(Supplied data begins)
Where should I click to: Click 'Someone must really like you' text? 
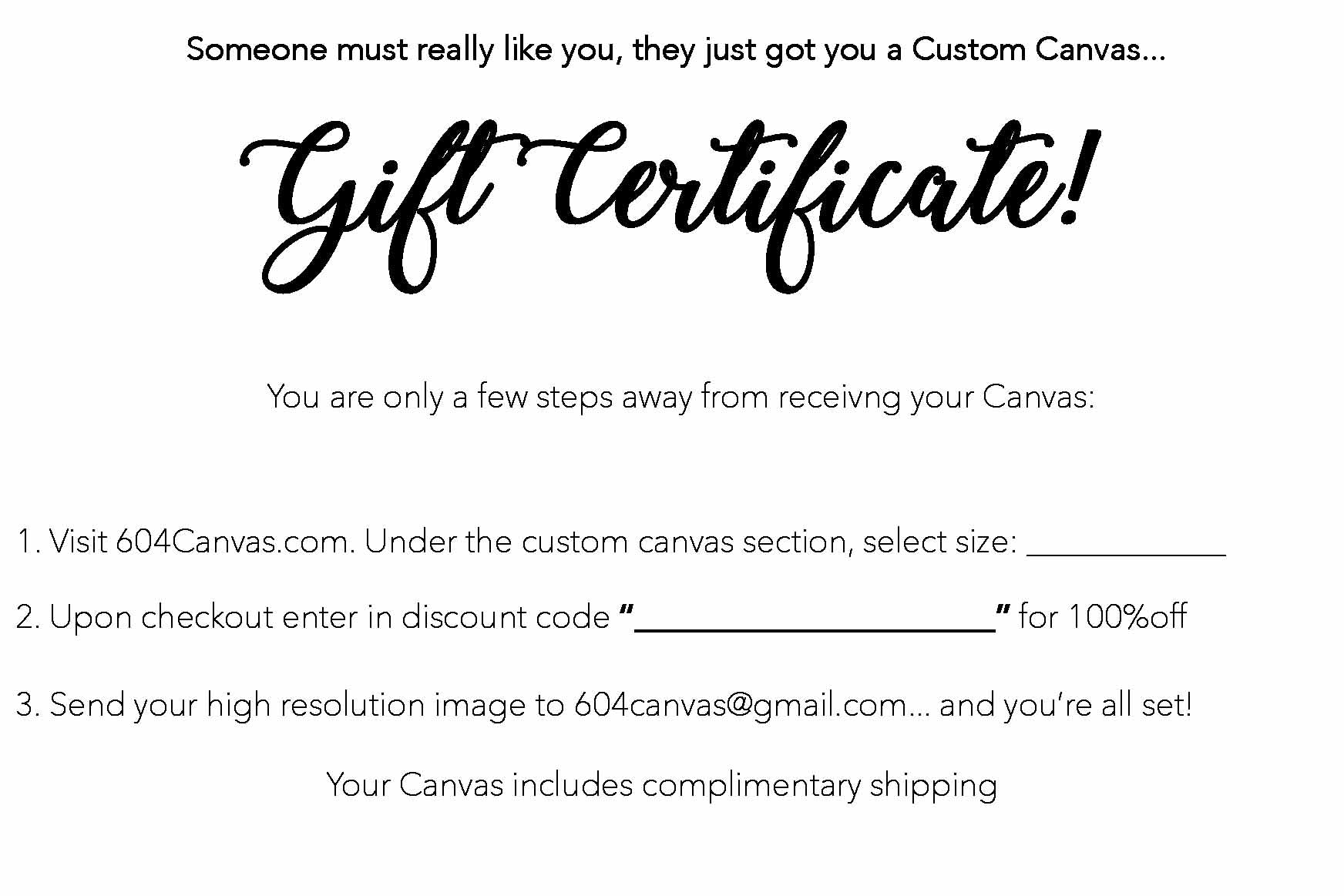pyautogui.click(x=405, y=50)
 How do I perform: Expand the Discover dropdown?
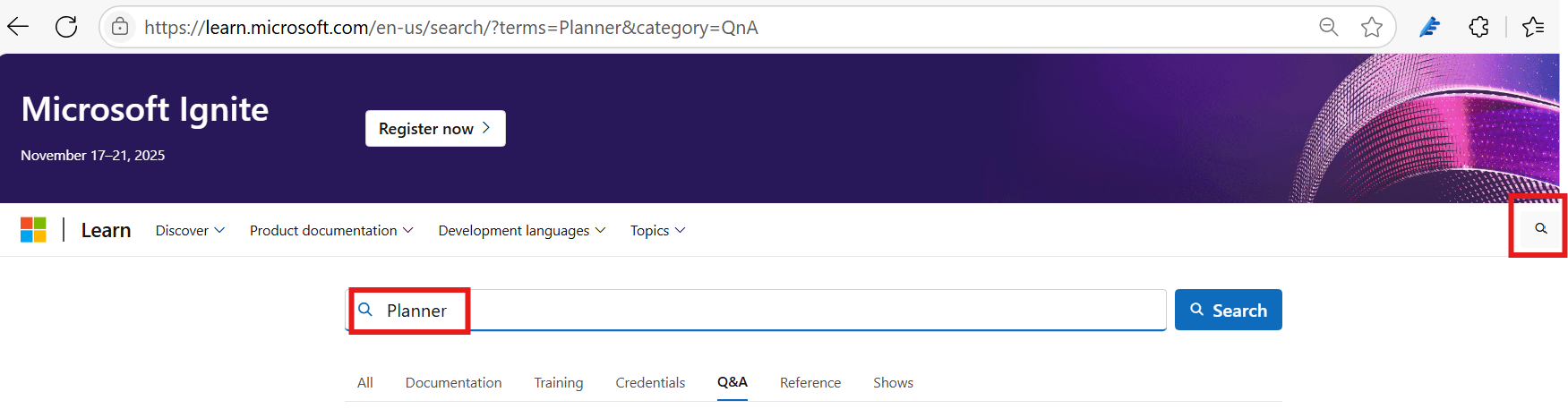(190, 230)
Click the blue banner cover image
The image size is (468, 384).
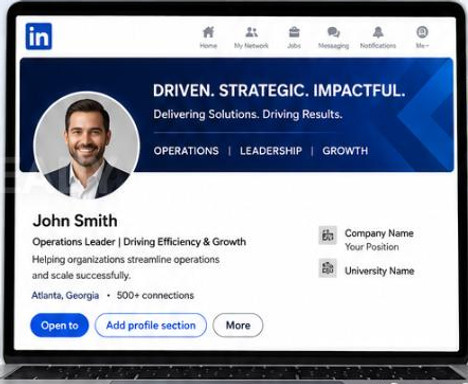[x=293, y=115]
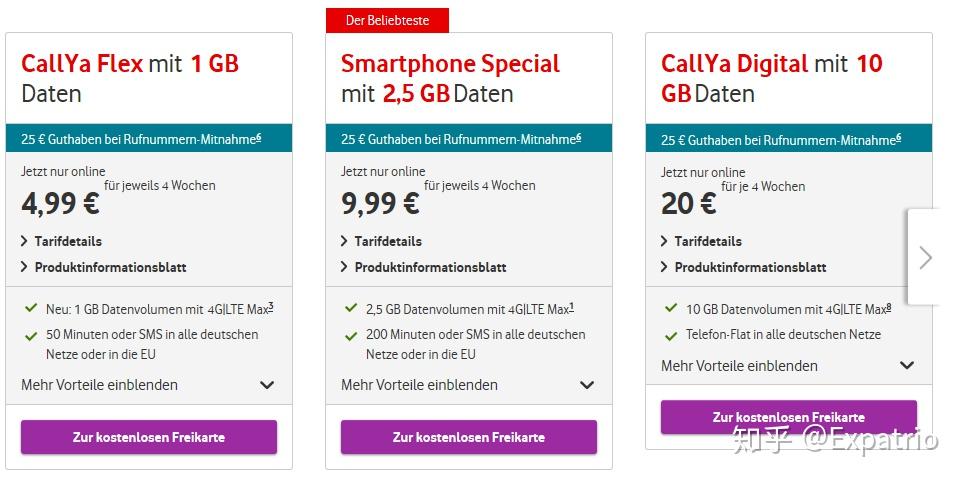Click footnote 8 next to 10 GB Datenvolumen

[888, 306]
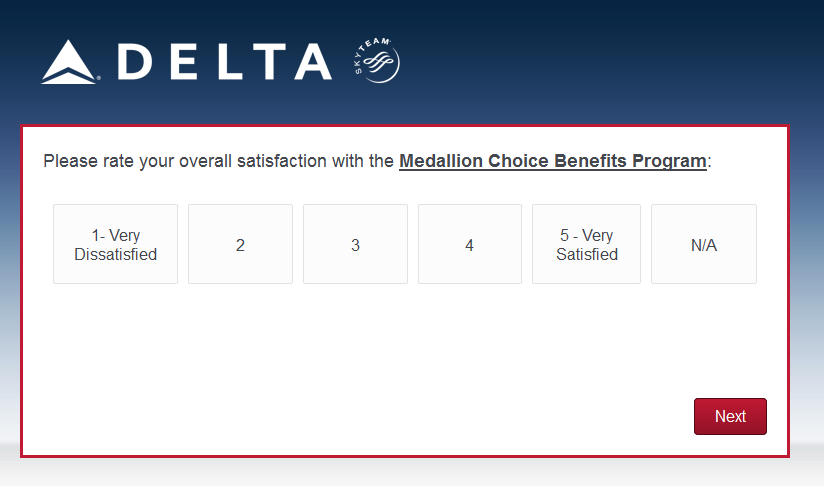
(Supplied data ends)
■ To do
Go through the records and repeat each one exactly, skipping anything that is a picture.

■ Result below
Where should I click to: Click 'Someone must really like you' text? 
pyautogui.click(x=405, y=50)
 How do I perform: Expand the Discover dropdown?
(190, 230)
Click the blue banner cover image
The image size is (468, 384).
[x=293, y=115]
Click footnote 8 next to 10 GB Datenvolumen

[888, 306]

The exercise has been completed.